ECLI:NL:RBDHA:2025:3122
Rechtbank Den Haag
- Eerste aanleg - enkelvoudig
- Rechtspraak.nl
Beroep tegen niet tijdig nemen van besluit inzake aanvragen om verlening van machtiging tot voorlopig verblijf
In deze zaak hebben eisers, waaronder eiseres en hun kinderen, beroep ingesteld tegen het niet tijdig nemen van een besluit door de minister van Asiel en Migratie op hun aanvragen om verlening van een machtiging tot voorlopig verblijf in het kader van nareis. De aanvragen zijn ingediend op 30 september 2023, en de minister had op grond van de Vreemdelingenwet 2000 binnen 90 dagen moeten beslissen. De rechtbank heeft vastgesteld dat de beslistermijn op 29 maart 2024 verstreken was zonder dat er een besluit was genomen. Eisers hebben op 22 april 2024 beroep ingesteld, dat door de rechtbank op 26 november 2024 is behandeld. De rechtbank heeft geoordeeld dat het beroep tijdig is ingesteld en gegrond is, omdat de minister in gebreke is gebleven.
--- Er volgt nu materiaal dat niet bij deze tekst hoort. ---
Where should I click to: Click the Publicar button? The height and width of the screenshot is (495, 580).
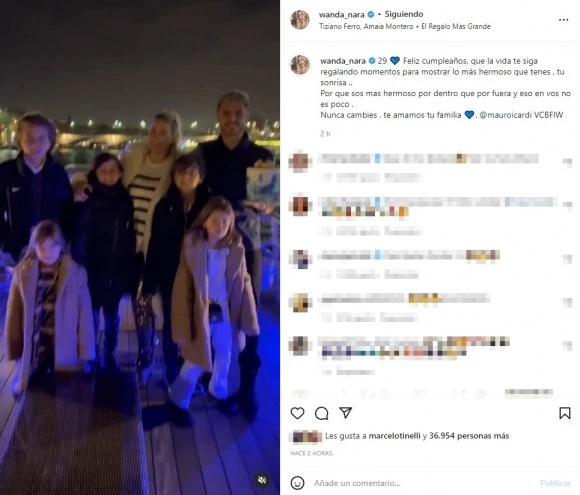pos(556,483)
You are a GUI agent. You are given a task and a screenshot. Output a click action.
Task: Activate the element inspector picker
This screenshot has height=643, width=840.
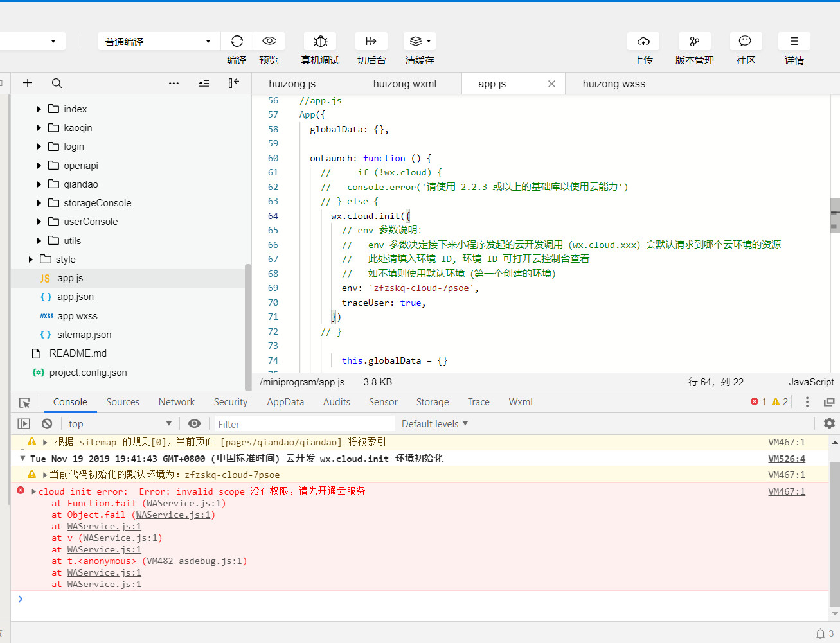click(24, 402)
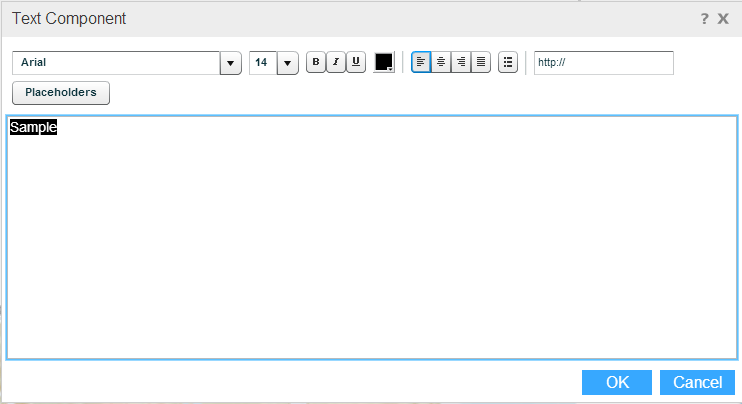
Task: Align text to the right
Action: coord(461,62)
De rechtbank heeft het verzoek van eisers om vrijstelling van het griffierecht voorlopig toegewezen en later definitief. De rechtbank heeft op basis van de Algemene wet bestuursrecht (Awb) een termijn van twee weken opgelegd aan de minister om een besluit bekend te maken. Aangezien het hier gaat om aanvragen om gezinshereniging bij een houder van een asielvergunning, heeft de rechtbank besloten dat er een langere termijn van acht weken moet worden gegeven voor het nemen van een besluit. Tevens is er een dwangsom van € 100 per dag opgelegd voor elke dag dat deze termijn wordt overschreden, met een maximum van € 15.000. De rechtbank heeft ook vastgesteld dat de minister aan eisers € 1.442 aan verbeurde bestuurlijke dwangsommen moet betalen en heeft de proceskosten vastgesteld op € 453,50.
De uitspraak is gedaan op 28 februari 2025 door mr. A.C.J. van Dooijeweert, rechter, en is openbaar gemaakt. De rechtbank heeft de minister veroordeeld tot betaling van de verbeurde dwangsommen en de proceskosten van eisers. De uitspraak biedt een belangrijke juridische basis voor de behandeling van aanvragen om gezinshereniging en de verplichtingen van de overheid in het kader van tijdige besluitvorming.